Brief: Pull each line containing "pixel" from the data.

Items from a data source

=== Section Start ===

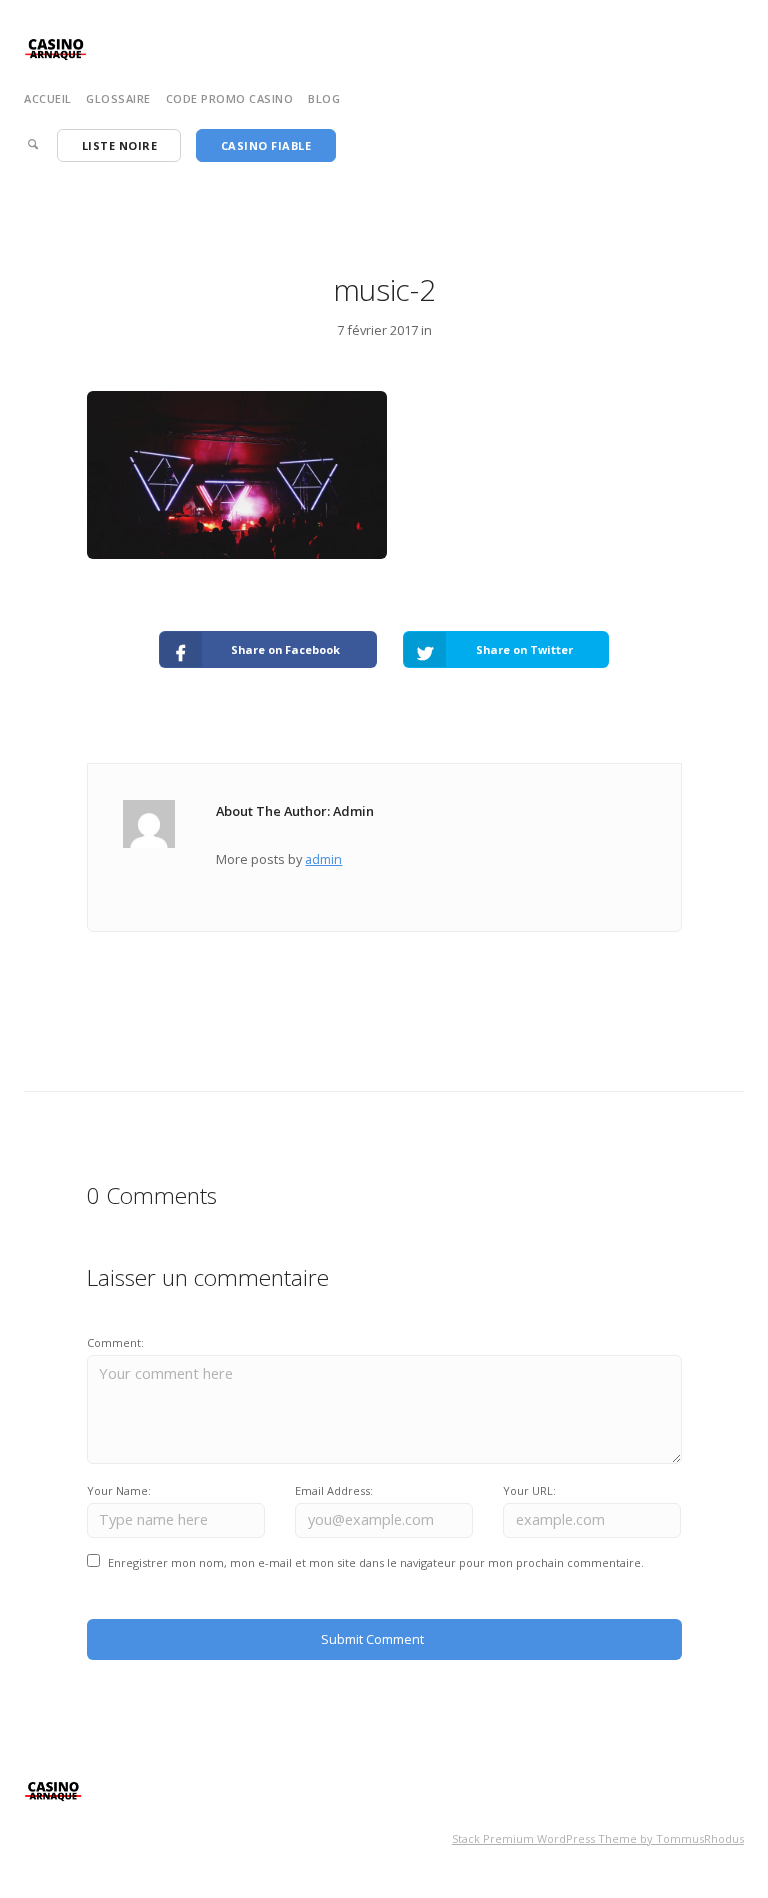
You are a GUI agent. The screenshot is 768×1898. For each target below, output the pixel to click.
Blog (324, 98)
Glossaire (118, 98)
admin (323, 859)
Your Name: (119, 1490)
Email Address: (334, 1490)
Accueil (48, 98)
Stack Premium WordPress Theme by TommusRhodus (598, 1838)
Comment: (115, 1342)
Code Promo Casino (230, 98)
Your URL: (529, 1490)
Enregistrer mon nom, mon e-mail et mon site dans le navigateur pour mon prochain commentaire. (376, 1562)
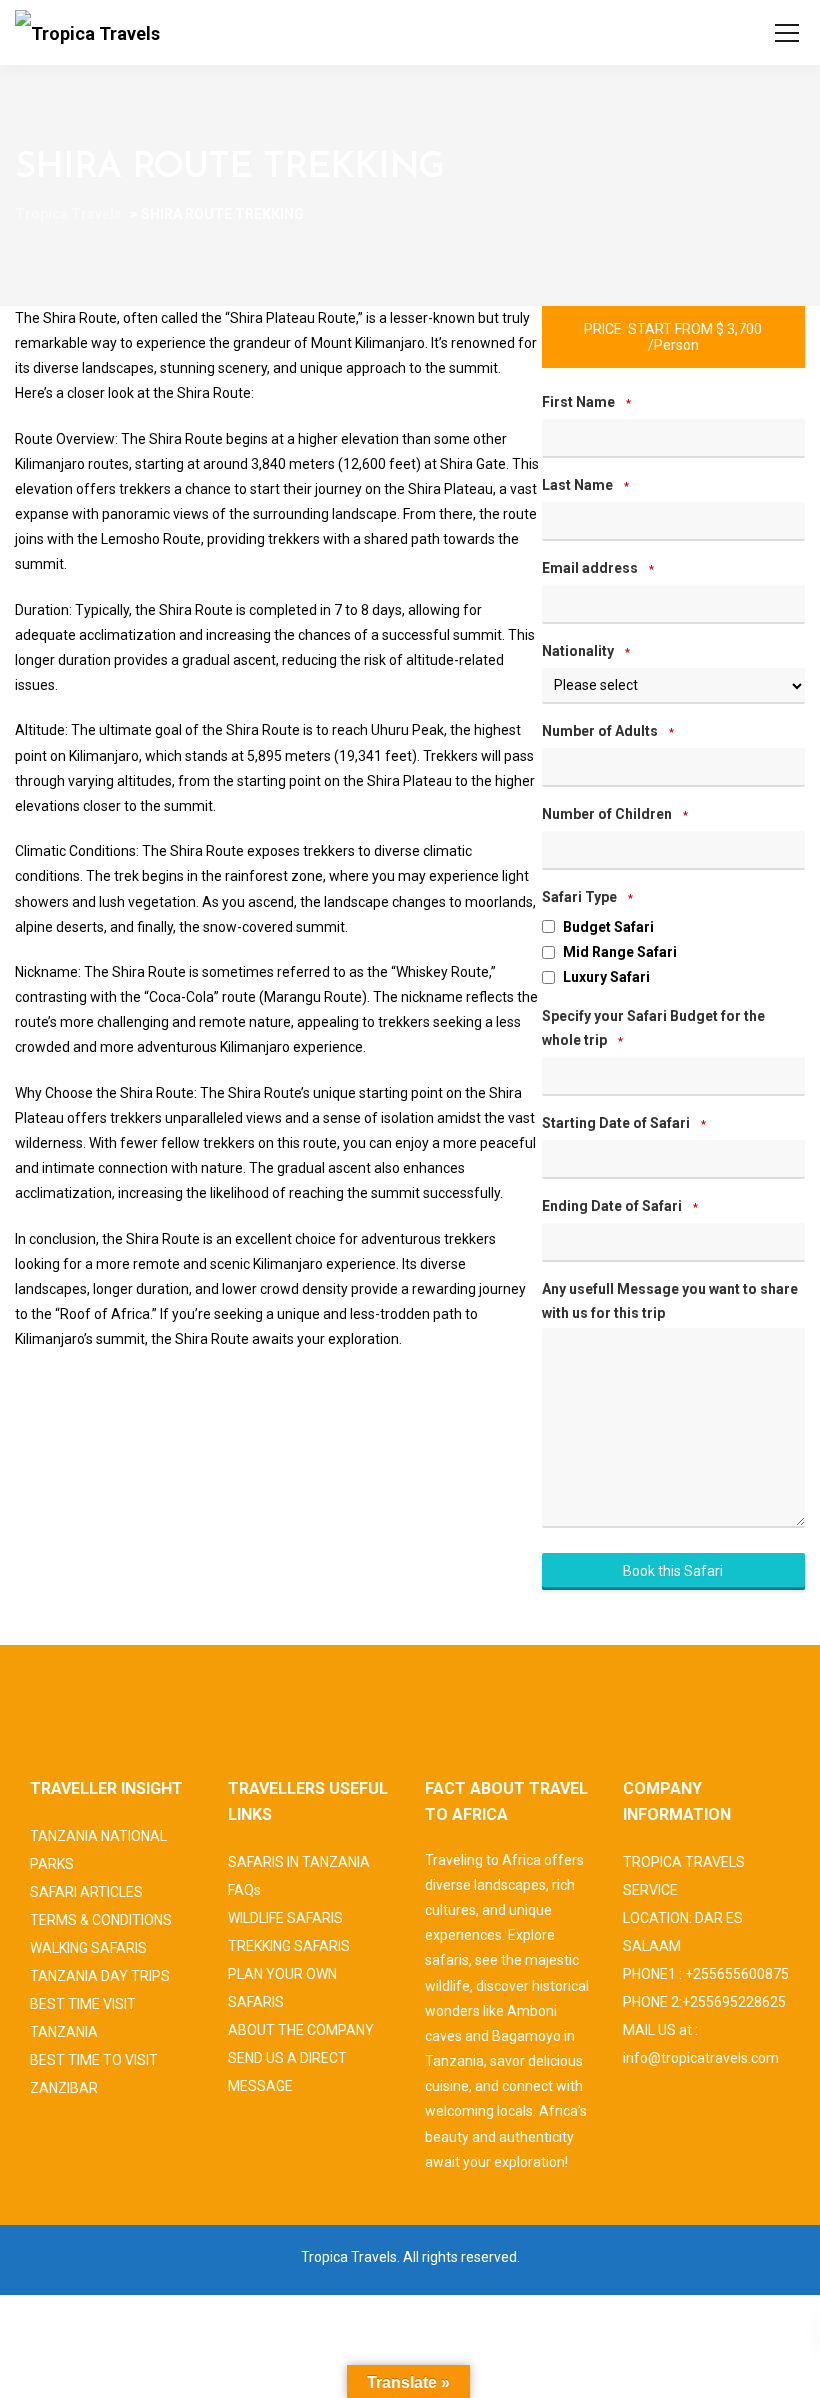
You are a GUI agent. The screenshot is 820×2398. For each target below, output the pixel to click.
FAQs (244, 1890)
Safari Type (587, 897)
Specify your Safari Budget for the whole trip (653, 1028)
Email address (598, 568)
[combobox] (673, 1159)
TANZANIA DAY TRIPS (100, 1976)
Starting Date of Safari (624, 1123)
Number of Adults (608, 731)
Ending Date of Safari (620, 1206)
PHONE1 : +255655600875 (706, 1974)
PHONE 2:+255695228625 (704, 2002)
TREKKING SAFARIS (289, 1946)
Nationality (586, 651)
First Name (586, 402)
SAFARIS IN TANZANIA (299, 1862)
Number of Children (615, 814)
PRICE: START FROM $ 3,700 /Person (673, 337)
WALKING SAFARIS (88, 1948)
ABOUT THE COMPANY (301, 2030)
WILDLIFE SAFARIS (285, 1918)
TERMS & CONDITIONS (101, 1920)
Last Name (585, 485)
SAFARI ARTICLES (86, 1892)
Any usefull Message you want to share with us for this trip (670, 1301)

=== Section End ===

Response:
You are a GUI agent. The screenshot is 768×1898. For each target below, output the pixel to click.
You are a GUI agent. The screenshot is 820×2398. For each target below, output the pixel to click.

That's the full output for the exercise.